Activity — Every entry should be copied exactly, with nothing added or dropped.

================

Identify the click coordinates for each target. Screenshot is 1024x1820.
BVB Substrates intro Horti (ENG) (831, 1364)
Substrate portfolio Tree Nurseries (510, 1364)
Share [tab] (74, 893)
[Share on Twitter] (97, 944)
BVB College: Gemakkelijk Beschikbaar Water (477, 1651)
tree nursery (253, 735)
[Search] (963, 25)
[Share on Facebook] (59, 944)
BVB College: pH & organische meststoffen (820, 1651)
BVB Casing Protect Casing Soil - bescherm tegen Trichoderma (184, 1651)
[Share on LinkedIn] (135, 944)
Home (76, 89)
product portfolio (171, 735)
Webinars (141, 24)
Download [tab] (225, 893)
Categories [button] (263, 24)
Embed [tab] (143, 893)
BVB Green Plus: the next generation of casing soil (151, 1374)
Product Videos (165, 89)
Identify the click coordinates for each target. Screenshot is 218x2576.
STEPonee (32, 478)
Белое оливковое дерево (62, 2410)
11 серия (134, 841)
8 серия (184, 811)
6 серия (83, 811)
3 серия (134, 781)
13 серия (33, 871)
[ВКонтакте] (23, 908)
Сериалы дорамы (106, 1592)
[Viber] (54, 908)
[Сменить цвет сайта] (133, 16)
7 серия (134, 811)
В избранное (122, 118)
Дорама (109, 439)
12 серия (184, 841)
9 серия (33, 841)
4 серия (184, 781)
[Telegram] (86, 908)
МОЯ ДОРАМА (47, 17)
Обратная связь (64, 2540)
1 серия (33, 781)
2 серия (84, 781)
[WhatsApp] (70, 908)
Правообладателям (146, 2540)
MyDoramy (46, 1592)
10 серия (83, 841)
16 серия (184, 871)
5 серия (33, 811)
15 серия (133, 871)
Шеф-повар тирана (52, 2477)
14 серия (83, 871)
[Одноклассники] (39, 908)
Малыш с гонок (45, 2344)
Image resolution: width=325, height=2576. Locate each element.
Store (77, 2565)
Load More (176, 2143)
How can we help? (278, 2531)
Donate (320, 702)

================

Result of this task —
Identify the click coordinates for each target. Screenshot is 1024x1820.
BVB Substrates intro Horti (ENG) (831, 1364)
Substrate portfolio Tree Nurseries (510, 1364)
Share [tab] (74, 893)
[Share on Twitter] (97, 944)
BVB College: Gemakkelijk Beschikbaar Water (477, 1651)
tree nursery (253, 735)
[Search] (963, 25)
[Share on Facebook] (59, 944)
BVB College: pH & organische meststoffen (820, 1651)
BVB Casing Protect Casing Soil - bescherm tegen Trichoderma (184, 1651)
[Share on LinkedIn] (135, 944)
Home (76, 89)
product portfolio (171, 735)
Webinars (141, 24)
Download [tab] (225, 893)
Categories [button] (263, 24)
Embed [tab] (143, 893)
BVB Green Plus: the next generation of casing soil (151, 1374)
Product Videos (165, 89)
Identify the click coordinates for each target. Screenshot is 218x2576.
STEPonee (32, 478)
Белое оливковое дерево (62, 2410)
11 серия (134, 841)
8 серия (184, 811)
6 серия (83, 811)
3 серия (134, 781)
13 серия (33, 871)
[ВКонтакте] (23, 908)
Сериалы дорамы (106, 1592)
[Viber] (54, 908)
[Сменить цвет сайта] (133, 16)
7 серия (134, 811)
В избранное (122, 118)
Дорама (109, 439)
12 серия (184, 841)
9 серия (33, 841)
4 серия (184, 781)
[Telegram] (86, 908)
МОЯ ДОРАМА (47, 17)
Обратная связь (64, 2540)
1 серия (33, 781)
2 серия (84, 781)
[WhatsApp] (70, 908)
Правообладателям (146, 2540)
MyDoramy (46, 1592)
10 серия (83, 841)
16 серия (184, 871)
5 серия (33, 811)
15 серия (133, 871)
Шеф-повар тирана (52, 2477)
14 серия (83, 871)
[Одноклассники] (39, 908)
Малыш с гонок (45, 2344)
Image resolution: width=325, height=2576. Locate each element.
Store (77, 2565)
Load More (176, 2143)
How can we help? (278, 2531)
Donate (320, 702)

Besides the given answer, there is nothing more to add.